Бутков хлопнул в ладоши и довольно потёр руки:

— Понял, майор. Идея, действительно, хороша. Только где же нам взять столько телег? А впрочем... Сергачёв, карту!

Унтер принёс кроме сумки и барабан, на котором разложили листы. Подполковник пальцем чертил линии, офицеры смотрели через плечо командира.

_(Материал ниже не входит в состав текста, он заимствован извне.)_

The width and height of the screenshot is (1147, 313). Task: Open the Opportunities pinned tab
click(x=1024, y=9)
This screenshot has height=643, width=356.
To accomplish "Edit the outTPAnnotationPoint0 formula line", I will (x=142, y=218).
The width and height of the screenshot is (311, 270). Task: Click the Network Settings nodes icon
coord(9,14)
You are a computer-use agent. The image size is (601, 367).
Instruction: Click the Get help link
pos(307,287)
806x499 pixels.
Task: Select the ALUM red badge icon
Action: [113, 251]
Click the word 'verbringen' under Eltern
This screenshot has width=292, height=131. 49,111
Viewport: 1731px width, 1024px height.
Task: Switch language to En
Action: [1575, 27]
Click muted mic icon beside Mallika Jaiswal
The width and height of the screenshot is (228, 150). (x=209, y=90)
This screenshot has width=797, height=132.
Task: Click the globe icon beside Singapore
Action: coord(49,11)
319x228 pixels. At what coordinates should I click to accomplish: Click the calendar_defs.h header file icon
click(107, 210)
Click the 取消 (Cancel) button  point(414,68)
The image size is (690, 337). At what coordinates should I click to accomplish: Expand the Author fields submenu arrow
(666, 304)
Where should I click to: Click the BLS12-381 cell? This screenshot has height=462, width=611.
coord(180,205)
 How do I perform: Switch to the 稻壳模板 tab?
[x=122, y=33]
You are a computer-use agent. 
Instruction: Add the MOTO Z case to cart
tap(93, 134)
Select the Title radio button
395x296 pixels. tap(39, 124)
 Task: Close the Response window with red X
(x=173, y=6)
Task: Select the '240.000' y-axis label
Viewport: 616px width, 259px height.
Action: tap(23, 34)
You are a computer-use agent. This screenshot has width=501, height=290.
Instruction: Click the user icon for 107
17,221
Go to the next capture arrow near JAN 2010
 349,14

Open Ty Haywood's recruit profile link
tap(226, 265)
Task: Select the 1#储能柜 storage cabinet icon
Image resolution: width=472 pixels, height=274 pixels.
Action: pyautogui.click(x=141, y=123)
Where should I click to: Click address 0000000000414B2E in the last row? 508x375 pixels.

— Вот! Здесь будем жить ещё день, может быть, два. Отсюда каждая рота выходит к своей деревне. И уводите столько телег, чтобы посадить ровно половину людей. Всех — нижних чинов, офицеров. Мы с майором и двумя резервными взводами ждём вас в лагере. Для нас — верховые лошади и те повозки, что уже есть в обозе. Ротные, слушайте: подошли к местечку, поставили заслоны на дорогах и прямиком к старосте. Он знает: в каких домах что можно взять. Села здесь богатые, так что каждая повозка должна быть пароконной, не меньше.

— Основания? — спросил командир третьей роты.

— Основания, Аникешин, у вас на поясе слева. Не хватит этого — сотня штыков за плечами. Этого должно быть достаточно и для старосты, и для крестьян, даже для их господ. Выдавайте расписки от моего имени — реквизировано для нужд южной армии. Первый батальон седьмого егерского полка, командир — подполковник Иван Бутков. Всё ясно? Идите, готовьтесь. Выступить должны до рассвета, чтобы назад успеть ещё засветло. Заодно и опробуете методу Михайла Ларионыча... Что ещё у тебя, Мадатов?

Валериан подошёл к Буткову. В палатке кроме них остался ещё только Земцов, да Сергачёв сворачивал карты.

— До места нам около тысячи вёрст. Так, господин подполковник?

— Примерно. Сейчас уже несколько меньше.

— И назад столько же. Тем, кого из армии выпустят. Сколько лошадей падёт по дороге, сколько людей погибнет?